Even though 2015 collections may be about 19 percent short of the PPACA statutory goal, the program has about $1.7 billion in cash left over from the 2014 benefit year, and that should bring the total amount of cash available for 2015 to $7.7 billion, or about 96 percent of the original statutory goal, according to a new memo from the Center for Consumer Information & Insurance Oversight (CCIIO).

CMS is the arm of the U.S. Department of Health and Human Services (HHS) in charge of HHS management of PPACA programs. CCIIO is the CMS division in charge of PPACA programs that affect the commercial health insurance market.

PPACA drafters developed the reinsurance program to protect issuers of PPACA-compliant individual coverage against the effects of PPACA underwriting rules and benefits mandates that took effect in January 2014. The program is supposed to collect a flat amount per enrollee from most types of coverage providers for 2014, 2015 and 2016, then use the cash to help pay the bills of individual coverage holders who have catastrophic claims in 2014, 2015 or 2016.

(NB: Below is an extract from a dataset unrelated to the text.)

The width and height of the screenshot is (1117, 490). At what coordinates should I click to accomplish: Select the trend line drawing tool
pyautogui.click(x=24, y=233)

PPACA reinsurance program rules let coverage providers choose between making one payment for a benefit year and paying their reinsurance bills in two installments.

CCIIO says coverage providers have already made $5.5 billion in reinsurance program payments for 2015. Providers should pay another $1 billion by Nov. 15.

PPACA requires coverage providers to make $12 billion in reinsurance payments for the 2014 benefit year, $8 billion in payments for 2015, and $5 billion for 2016. PPACA drafters hoped the program would generate profits that the U.S. Treasury could use to reduce the federal budget deficit.

In April 2015, CCIIO officials said they thought coverage providers would pay about $9.7 billion in reinsurance payments for 2014, or about 83 percent of the $12 billion statutory goal for 2014. In the new memo, officials do not say how much the reinsurance program ended up collecting for 2014.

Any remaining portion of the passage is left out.